# start of Data records

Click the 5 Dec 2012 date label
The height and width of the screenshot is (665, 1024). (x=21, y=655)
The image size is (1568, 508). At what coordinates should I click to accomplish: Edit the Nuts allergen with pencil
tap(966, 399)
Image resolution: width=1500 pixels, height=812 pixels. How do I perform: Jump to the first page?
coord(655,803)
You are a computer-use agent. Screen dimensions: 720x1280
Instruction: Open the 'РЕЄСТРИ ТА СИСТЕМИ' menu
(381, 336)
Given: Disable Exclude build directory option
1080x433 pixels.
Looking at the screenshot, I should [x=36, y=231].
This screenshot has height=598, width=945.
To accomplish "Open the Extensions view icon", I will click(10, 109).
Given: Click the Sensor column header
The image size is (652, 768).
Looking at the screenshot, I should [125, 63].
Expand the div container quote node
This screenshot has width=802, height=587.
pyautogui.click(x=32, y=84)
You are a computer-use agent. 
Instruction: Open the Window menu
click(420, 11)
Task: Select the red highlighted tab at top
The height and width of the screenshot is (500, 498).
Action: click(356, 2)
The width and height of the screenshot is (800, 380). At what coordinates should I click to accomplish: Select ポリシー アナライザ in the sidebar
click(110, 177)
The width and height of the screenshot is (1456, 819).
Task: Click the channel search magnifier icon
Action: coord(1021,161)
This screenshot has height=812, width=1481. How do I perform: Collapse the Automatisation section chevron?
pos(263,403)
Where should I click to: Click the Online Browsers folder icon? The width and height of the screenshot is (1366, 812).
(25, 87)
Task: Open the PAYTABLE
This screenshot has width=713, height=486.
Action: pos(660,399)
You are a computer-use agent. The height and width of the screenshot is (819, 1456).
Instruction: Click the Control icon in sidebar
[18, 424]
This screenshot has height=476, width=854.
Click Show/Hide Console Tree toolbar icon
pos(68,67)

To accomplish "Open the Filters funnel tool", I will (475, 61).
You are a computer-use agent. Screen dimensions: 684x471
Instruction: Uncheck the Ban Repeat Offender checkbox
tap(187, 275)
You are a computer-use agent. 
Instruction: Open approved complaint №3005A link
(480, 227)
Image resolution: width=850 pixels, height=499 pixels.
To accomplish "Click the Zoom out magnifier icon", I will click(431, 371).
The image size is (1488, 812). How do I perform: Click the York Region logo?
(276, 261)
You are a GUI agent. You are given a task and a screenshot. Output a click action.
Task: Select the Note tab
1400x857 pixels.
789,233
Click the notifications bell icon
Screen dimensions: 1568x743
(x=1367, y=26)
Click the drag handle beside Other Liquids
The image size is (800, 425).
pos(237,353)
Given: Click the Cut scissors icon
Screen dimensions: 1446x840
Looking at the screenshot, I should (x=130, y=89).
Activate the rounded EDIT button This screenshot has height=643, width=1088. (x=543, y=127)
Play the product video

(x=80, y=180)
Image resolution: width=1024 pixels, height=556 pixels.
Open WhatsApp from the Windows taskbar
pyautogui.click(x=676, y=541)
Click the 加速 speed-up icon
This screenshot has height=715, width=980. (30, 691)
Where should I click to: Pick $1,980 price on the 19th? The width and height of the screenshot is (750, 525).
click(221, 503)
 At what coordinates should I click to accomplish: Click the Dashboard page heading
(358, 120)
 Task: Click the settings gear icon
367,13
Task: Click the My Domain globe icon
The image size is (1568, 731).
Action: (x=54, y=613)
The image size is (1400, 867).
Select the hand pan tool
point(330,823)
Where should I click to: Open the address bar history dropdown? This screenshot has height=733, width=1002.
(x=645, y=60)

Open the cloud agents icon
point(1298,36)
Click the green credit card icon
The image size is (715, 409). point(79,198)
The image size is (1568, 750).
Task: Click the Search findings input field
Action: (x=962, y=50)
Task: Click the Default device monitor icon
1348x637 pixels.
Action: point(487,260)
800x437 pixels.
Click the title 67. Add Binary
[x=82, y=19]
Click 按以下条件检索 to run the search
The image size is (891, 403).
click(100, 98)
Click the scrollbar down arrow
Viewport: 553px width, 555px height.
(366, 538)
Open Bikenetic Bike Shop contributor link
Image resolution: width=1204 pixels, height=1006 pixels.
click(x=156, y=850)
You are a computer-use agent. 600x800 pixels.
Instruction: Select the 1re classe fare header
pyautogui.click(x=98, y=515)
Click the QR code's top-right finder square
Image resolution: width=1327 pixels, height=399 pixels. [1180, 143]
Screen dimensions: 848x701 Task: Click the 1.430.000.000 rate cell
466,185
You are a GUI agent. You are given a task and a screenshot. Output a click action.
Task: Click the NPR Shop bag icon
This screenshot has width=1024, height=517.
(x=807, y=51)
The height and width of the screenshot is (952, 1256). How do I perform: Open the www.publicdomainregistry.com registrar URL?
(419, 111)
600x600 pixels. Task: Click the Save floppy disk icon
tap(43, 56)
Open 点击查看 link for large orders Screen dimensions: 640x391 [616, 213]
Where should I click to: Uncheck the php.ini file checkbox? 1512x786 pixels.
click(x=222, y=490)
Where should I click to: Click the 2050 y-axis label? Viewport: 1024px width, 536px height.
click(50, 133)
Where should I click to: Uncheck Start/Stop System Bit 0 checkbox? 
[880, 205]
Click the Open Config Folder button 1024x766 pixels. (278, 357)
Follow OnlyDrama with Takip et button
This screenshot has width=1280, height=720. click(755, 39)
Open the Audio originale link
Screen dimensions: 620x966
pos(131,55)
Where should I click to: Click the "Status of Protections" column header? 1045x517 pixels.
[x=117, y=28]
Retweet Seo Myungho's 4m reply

# end of Data records

> _Requirement_
Copy the entries from the line that contains "The image size is (1568, 508)." through the line that contains "Looking at the screenshot, I should [x=36, y=231].", swapping "first" for "last" and leaving everything else unchanged.

> _Reply_
The image size is (1568, 508). At what coordinates should I click to accomplish: Edit the Nuts allergen with pencil
tap(966, 399)
Image resolution: width=1500 pixels, height=812 pixels. How do I perform: Jump to the last page?
coord(655,803)
You are a computer-use agent. Screen dimensions: 720x1280
Instruction: Open the 'РЕЄСТРИ ТА СИСТЕМИ' menu
(381, 336)
Given: Disable Exclude build directory option
1080x433 pixels.
Looking at the screenshot, I should [x=36, y=231].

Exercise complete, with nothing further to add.